(Stored records)
-------------------------

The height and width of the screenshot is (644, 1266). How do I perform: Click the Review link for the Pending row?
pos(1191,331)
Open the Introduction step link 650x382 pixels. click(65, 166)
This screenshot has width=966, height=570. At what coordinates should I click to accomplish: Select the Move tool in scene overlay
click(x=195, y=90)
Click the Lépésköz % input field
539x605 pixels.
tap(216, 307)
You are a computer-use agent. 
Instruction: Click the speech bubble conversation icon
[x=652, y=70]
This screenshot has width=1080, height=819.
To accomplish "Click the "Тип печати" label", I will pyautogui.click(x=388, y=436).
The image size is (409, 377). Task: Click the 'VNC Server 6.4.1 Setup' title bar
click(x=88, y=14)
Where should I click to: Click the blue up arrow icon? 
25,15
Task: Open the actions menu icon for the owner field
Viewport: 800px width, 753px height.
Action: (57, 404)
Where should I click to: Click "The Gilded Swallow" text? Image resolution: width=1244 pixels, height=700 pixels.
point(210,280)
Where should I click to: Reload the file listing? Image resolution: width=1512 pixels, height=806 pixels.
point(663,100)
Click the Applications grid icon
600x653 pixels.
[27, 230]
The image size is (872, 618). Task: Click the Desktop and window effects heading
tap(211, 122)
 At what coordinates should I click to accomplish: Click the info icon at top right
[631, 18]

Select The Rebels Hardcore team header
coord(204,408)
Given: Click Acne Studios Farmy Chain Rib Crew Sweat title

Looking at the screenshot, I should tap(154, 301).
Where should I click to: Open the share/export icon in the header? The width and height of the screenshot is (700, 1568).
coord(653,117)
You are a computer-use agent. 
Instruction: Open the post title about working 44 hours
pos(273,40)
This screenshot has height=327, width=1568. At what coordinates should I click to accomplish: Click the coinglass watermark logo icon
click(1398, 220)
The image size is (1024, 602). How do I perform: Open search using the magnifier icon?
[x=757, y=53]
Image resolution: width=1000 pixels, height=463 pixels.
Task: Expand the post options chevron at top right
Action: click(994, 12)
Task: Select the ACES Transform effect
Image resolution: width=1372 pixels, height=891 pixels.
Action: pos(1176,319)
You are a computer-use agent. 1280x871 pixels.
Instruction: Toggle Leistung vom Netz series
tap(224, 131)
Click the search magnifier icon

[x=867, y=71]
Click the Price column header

-------------------------

All of the entries are to be set down again without alteration.

The height and width of the screenshot is (644, 1266). How do I perform: Click the Review link for the Pending row?
pos(1191,331)
Open the Introduction step link 650x382 pixels. click(65, 166)
This screenshot has width=966, height=570. At what coordinates should I click to accomplish: Select the Move tool in scene overlay
click(x=195, y=90)
Click the Lépésköz % input field
539x605 pixels.
tap(216, 307)
You are a computer-use agent. 
Instruction: Click the speech bubble conversation icon
[x=652, y=70]
This screenshot has width=1080, height=819.
To accomplish "Click the "Тип печати" label", I will pyautogui.click(x=388, y=436).
The image size is (409, 377). Task: Click the 'VNC Server 6.4.1 Setup' title bar
click(x=88, y=14)
Where should I click to: Click the blue up arrow icon? 
25,15
Task: Open the actions menu icon for the owner field
Viewport: 800px width, 753px height.
Action: (57, 404)
Where should I click to: Click "The Gilded Swallow" text? Image resolution: width=1244 pixels, height=700 pixels.
point(210,280)
Where should I click to: Reload the file listing? Image resolution: width=1512 pixels, height=806 pixels.
point(663,100)
Click the Applications grid icon
600x653 pixels.
[27, 230]
The image size is (872, 618). Task: Click the Desktop and window effects heading
tap(211, 122)
 At what coordinates should I click to accomplish: Click the info icon at top right
[631, 18]

Select The Rebels Hardcore team header
coord(204,408)
Given: Click Acne Studios Farmy Chain Rib Crew Sweat title

Looking at the screenshot, I should tap(154, 301).
Where should I click to: Open the share/export icon in the header? The width and height of the screenshot is (700, 1568).
coord(653,117)
You are a computer-use agent. 
Instruction: Open the post title about working 44 hours
pos(273,40)
This screenshot has height=327, width=1568. At what coordinates should I click to accomplish: Click the coinglass watermark logo icon
click(1398, 220)
The image size is (1024, 602). How do I perform: Open search using the magnifier icon?
[x=757, y=53]
Image resolution: width=1000 pixels, height=463 pixels.
Task: Expand the post options chevron at top right
Action: click(994, 12)
Task: Select the ACES Transform effect
Image resolution: width=1372 pixels, height=891 pixels.
Action: pos(1176,319)
You are a computer-use agent. 1280x871 pixels.
Instruction: Toggle Leistung vom Netz series
tap(224, 131)
Click the search magnifier icon

[x=867, y=71]
Click the Price column header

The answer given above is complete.